Fast pace of glacier melt in the 1940s: lower aerosol pollution

In Switzerland, the increase in snow in wintertime and the glacier melt in summertime have been measured at measurement points at around 3,000 metres above sea level -- on the Clariden Firn, the Great Aletsch glacier and the Silvretta glacier -- without interruption for almost 100 years. As part of his doctoral work, Matthias Huss used this unique range of measurements to examine how climate change in the last century affected the glaciers. The work was carried out under the supervision of Martin Funk, professor and head of the Department for Glaciology at the Laboratory for Hydraulics, Hydrology and Glaciology ('VAW') at ETH Zurich, who is also co-author of the study.

Solar radiation as the decisive factor

In its work, the research team took into account the solar radiation measured on the Earth's surface in Davos since 1934. Studies over the past two decades have shown that solar radiation varies substantially due to aerosols and clouds, and this is assumed to influence climate fluctuations. Recent years have seen the emergence of the terms 'global dimming' and 'global brightening' to describe these phenomena of reduced and increased solar radiation respectively. These two effects are currently the subject of more and more scientific research, in particular by ETH Zurich, as experts feel that they should be taken into account in the climate models.

The new study, published in the journal 'Geophysical Research Letters', confirms this requirement. This is because, taking into account the data recorded for the level of solar radiation, the scientists made a surprising discovery: in the 1940s and in the summer of 1947 especially, the glaciers lost the most ice since measurements commenced in 1914. This is in spite of the fact that temperatures were lower than in the past two decades. "The surprising thing is that this paradox can be explained relatively easily with radiation," says Huss, who was recently appointed to the post of senior lecturer at the Department of Geosciences at the University of Fribourg in Switzerland.

On the basis of their calculations, the researchers have concluded that the high level of short-wave radiation in the summer months is responsible for the fast pace of glacier melt. In the 1940s, the level was 8% higher than the long-term average and 18 Watts per square metres above the levels of the past ten years.

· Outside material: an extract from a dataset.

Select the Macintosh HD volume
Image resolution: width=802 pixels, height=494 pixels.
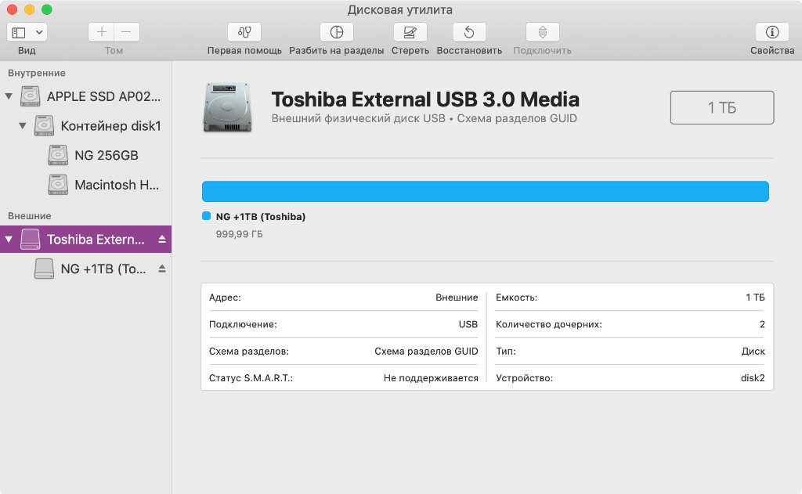pos(104,185)
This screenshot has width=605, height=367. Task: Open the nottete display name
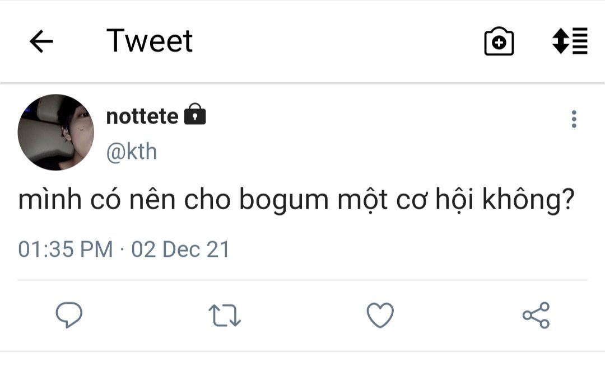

Calculated over the entire decade of the 1940s, this resulted in 4% more snow and ice melt compared with the past ten years.

Furthermore, the below-average melt rates at the measurement points during periods in which the glacier snouts were even advancing correlate with a phase of global dimming, between the 1950s and the 1980s.

Less snow fall and longer melt periods

The researchers arrived at their findings by calculating the daily melt rates with the aid of climate data and a temperature index model, based on the half-yearly measurements on the glaciers since 1914. These results were then compared with the long-term measurements of solar radiation in Davos.

Huss points out that the strong glacier melt in the 1940s puts into question the assumption that the rate of glacier decline in recent years "has never been seen before." "Nevertheless," says the glaciologist, "this should not lead people to conclude that the current period of global warming is not really as big of a problem for the glaciers as previously assumed." This is because it is not only the pace at which the Alpine glaciers are currently melting that is unusual, but the fact that this sharp decline has been unabated for 25 years now.

Another aspect to consider -- and this is evidenced by the researchers' findings -- is that temperature-based opposing mechanisms came into play around 30 years ago. These have led to a 12% decrease in the amount of precipitation that falls as snow as a percentage of total precipitation, accompanied by an increase of around one month in the length of the melt period ever since this time. Scientists warn that these effects could soon be matched by the lower level of solar radiation we have today compared with the 1940s.